Aber sie sind unaufdringlich und filigran. Die Stecker könnten beim ersten Hinschauen auch Ohrringe sein. Und wir haben ein Modell, das sieht aus wie ein Haarreif. Du könntest beides zu einem Abendkleid anziehen und es würde nicht weiter auffallen. Das Kabel haben wir in Stoff eingeschlagen und gezwirbelt, es könnte eine Kette sein. Wir sehen unsere Kopfhörer als ein Fashion-Accessoire, das ganz nebenbei nutzbar ist.  

Seit wann sind Kopfhörer eigentlich Fashion?
In den 1980ern begann das, denn 1979 kam der erste Walkmann raus. Und ich würde sagen, seitdem jeder mit seinem Smartphone über Kopfhörer telefoniert, gehören sie einfach zu den alltäglichen Gebrauchsgegenständen. 2010 wurden fast 300 Millionen Smartphones verkauft! So eine Zahl kann man sich gar nicht vorstellen. Und es gibt mittlerweile ziemlich viele Leute, die auf der Straße stehen, mit Kopfhörern und mit der Luft reden. Wenn man schon so absurd herumsteht, dann jedenfalls mit Stil. An unseren Entwürfen haben deshalb nicht nur Produktdesigner, sondern auch Fashiondesigner und Make-up Artists mitgearbeitet.

Wieso Make Up Artists?
 Von ihnen kann man jede Menge über das menschliche Gesicht lernen. Für sie sind Gesichter eine Art Skulptur, die sie formen. Sie haben uns gezeigt, welche Partien wie betont werden und wie man die Aufmerksamkeit von anderen ablenken kann. Wir haben ein Modell bei dem folgen die Bügel der Linie der Wangenknochen. Und wenn man sie sich umhängt, dann betonen sie die Schlüsselbeine. Ganz wie ein Schmuckstück es tun würde.  
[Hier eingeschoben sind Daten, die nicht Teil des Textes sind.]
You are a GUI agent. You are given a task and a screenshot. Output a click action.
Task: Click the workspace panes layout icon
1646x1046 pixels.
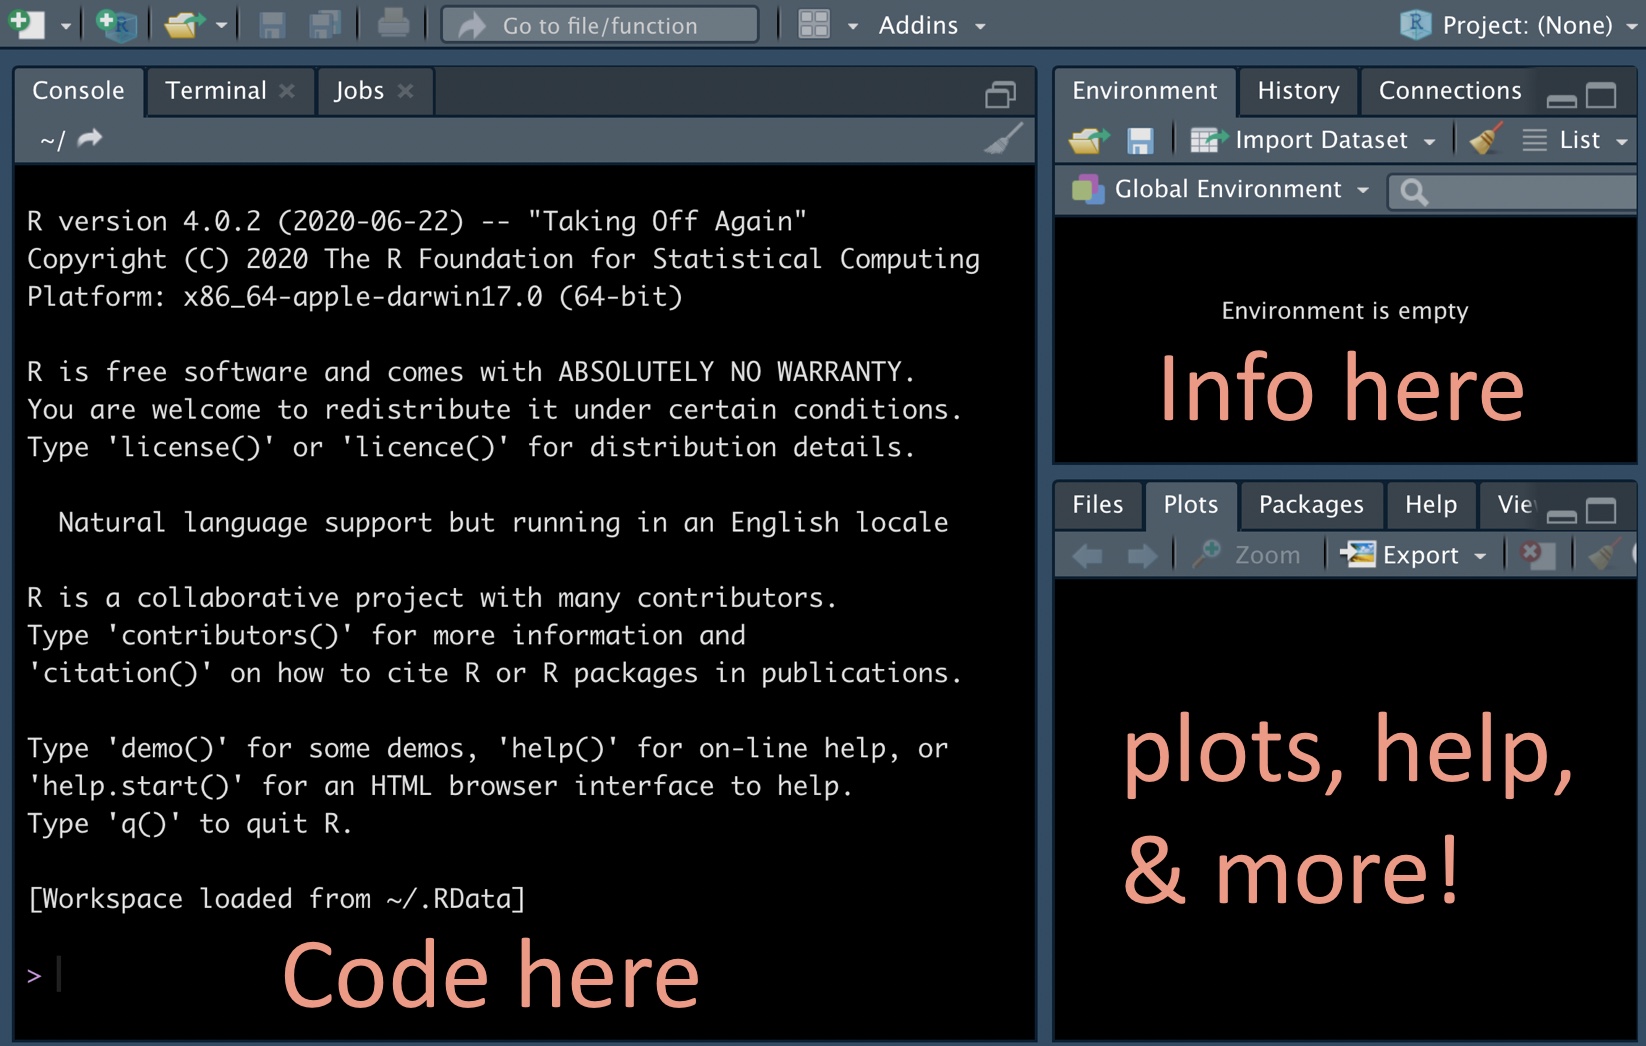coord(814,24)
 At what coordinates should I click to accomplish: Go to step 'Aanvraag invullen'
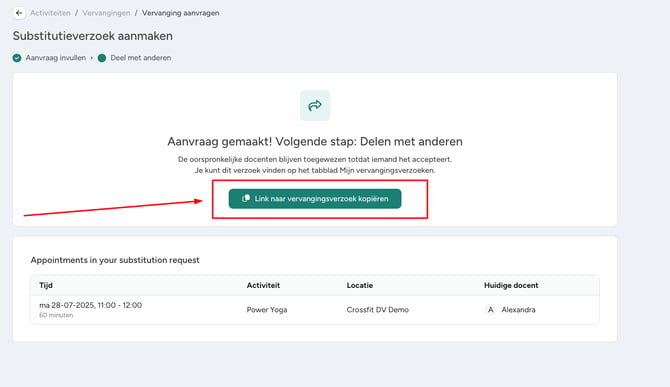coord(56,58)
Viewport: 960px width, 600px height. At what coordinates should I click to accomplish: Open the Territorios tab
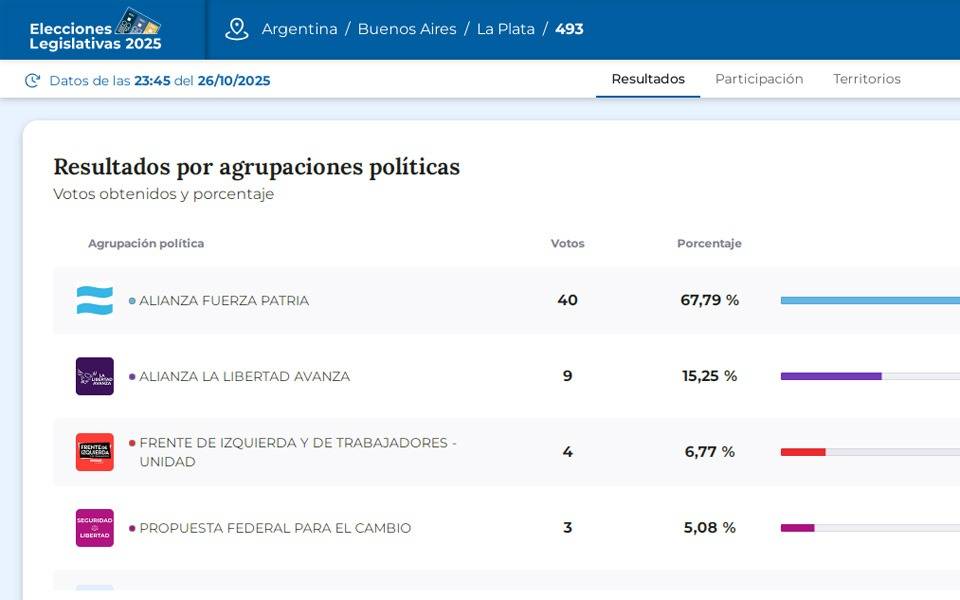pos(867,79)
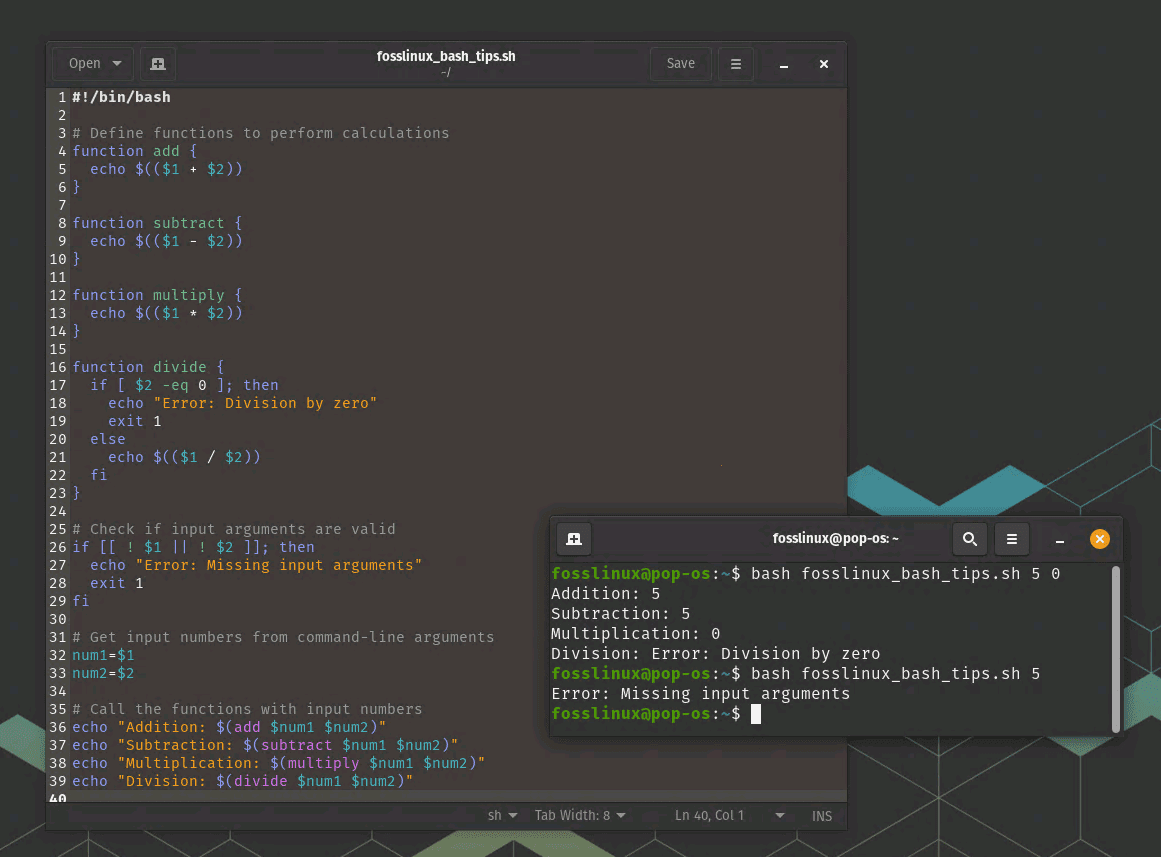
Task: Open the gedit hamburger menu
Action: pos(736,64)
Nor Toma hat die Kopfhörer entwickelt.

Gut, aber eigentlich kaufe ich Kopfhörer ja nicht, um gut auszusehen, sondern um Musik zu hören...
Oder um zu telefonieren. Wir haben gleich ein Mikro mit eingebaut, damit man auch das tun kann. Aber du wolltest bestimmt auf die Klangqualität hinaus. Die ist fantastisch, bei uns arbeiten nämlich auch jede Mengen Soundingenieure. Wir haben festgestellt, dass entgegen aller Klischees sich auch Frauen für Sound interessieren: wie gut der Bass ist, wie die Höhen. Das nehmen wir ernst.  

Und andere tun das nicht?
Einige schon, andere aber nicht, sonst gäbe es ja nicht so viele Frauenprodukte in rosa. Wir haben es getestet, sind auf die Straße gegegangen und haben mit den Menschen gesprochen. Im Grunde genommen gibt es drei Faktoren, auf die Leute achten: Design, Sound und Haltbarkeit. Danach berechnen sie, wieviel ihnen die Kopfhörer wert sind. Und es sind eben nicht nur die Männer, die sagen, der Klang wäre ihnen das wichtigste, auch die Frauen. Und es gibt ebenso viele Männer wie Frauen, die sich beim Kauf nach dem Design richten.  

Dürfen diese Männer eure Kopfhörer auch tragen?
Na klar! Aber wir werden sie nicht in blau auf dem Markt bringen.